## Task details
Reproduce each entry exactly as written.

## Dataset excerpts
----------------------------------------
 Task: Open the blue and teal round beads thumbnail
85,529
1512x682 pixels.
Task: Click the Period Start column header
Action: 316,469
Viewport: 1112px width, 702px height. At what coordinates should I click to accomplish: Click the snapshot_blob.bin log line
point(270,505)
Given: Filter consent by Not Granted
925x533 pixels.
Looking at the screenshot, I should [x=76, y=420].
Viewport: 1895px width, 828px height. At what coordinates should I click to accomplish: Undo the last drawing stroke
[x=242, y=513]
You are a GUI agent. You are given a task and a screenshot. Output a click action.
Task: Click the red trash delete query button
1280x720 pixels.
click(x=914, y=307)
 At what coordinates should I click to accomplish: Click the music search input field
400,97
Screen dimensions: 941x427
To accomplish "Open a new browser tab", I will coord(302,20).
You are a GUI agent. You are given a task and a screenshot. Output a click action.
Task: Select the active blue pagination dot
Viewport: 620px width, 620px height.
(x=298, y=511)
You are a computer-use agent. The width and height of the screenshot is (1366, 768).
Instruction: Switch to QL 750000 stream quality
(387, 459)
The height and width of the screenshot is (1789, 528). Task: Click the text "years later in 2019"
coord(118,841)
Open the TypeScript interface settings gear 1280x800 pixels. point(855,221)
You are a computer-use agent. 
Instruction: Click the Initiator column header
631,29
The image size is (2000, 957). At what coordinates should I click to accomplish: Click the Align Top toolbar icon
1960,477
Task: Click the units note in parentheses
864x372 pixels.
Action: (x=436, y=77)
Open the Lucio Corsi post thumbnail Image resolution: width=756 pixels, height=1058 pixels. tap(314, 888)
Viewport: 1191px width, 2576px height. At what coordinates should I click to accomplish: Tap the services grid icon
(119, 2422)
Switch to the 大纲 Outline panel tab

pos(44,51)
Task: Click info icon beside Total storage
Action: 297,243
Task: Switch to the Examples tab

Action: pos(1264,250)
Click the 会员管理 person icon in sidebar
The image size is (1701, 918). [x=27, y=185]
----------------------------------------
## Written solution
 Task: Open the blue and teal round beads thumbnail
85,529
1512x682 pixels.
Task: Click the Period Start column header
Action: 316,469
Viewport: 1112px width, 702px height. At what coordinates should I click to accomplish: Click the snapshot_blob.bin log line
point(270,505)
Given: Filter consent by Not Granted
925x533 pixels.
Looking at the screenshot, I should [x=76, y=420].
Viewport: 1895px width, 828px height. At what coordinates should I click to accomplish: Undo the last drawing stroke
[x=242, y=513]
You are a GUI agent. You are given a task and a screenshot. Output a click action.
Task: Click the red trash delete query button
1280x720 pixels.
click(x=914, y=307)
 At what coordinates should I click to accomplish: Click the music search input field
400,97
Screen dimensions: 941x427
To accomplish "Open a new browser tab", I will coord(302,20).
You are a GUI agent. You are given a task and a screenshot. Output a click action.
Task: Select the active blue pagination dot
Viewport: 620px width, 620px height.
(x=298, y=511)
You are a computer-use agent. The width and height of the screenshot is (1366, 768).
Instruction: Switch to QL 750000 stream quality
(387, 459)
The height and width of the screenshot is (1789, 528). Task: Click the text "years later in 2019"
coord(118,841)
Open the TypeScript interface settings gear 1280x800 pixels. point(855,221)
You are a computer-use agent. 
Instruction: Click the Initiator column header
631,29
The image size is (2000, 957). At what coordinates should I click to accomplish: Click the Align Top toolbar icon
1960,477
Task: Click the units note in parentheses
864x372 pixels.
Action: (x=436, y=77)
Open the Lucio Corsi post thumbnail Image resolution: width=756 pixels, height=1058 pixels. tap(314, 888)
Viewport: 1191px width, 2576px height. At what coordinates should I click to accomplish: Tap the services grid icon
(119, 2422)
Switch to the 大纲 Outline panel tab

pos(44,51)
Task: Click info icon beside Total storage
Action: 297,243
Task: Switch to the Examples tab

Action: pos(1264,250)
Click the 会员管理 person icon in sidebar
The image size is (1701, 918). [x=27, y=185]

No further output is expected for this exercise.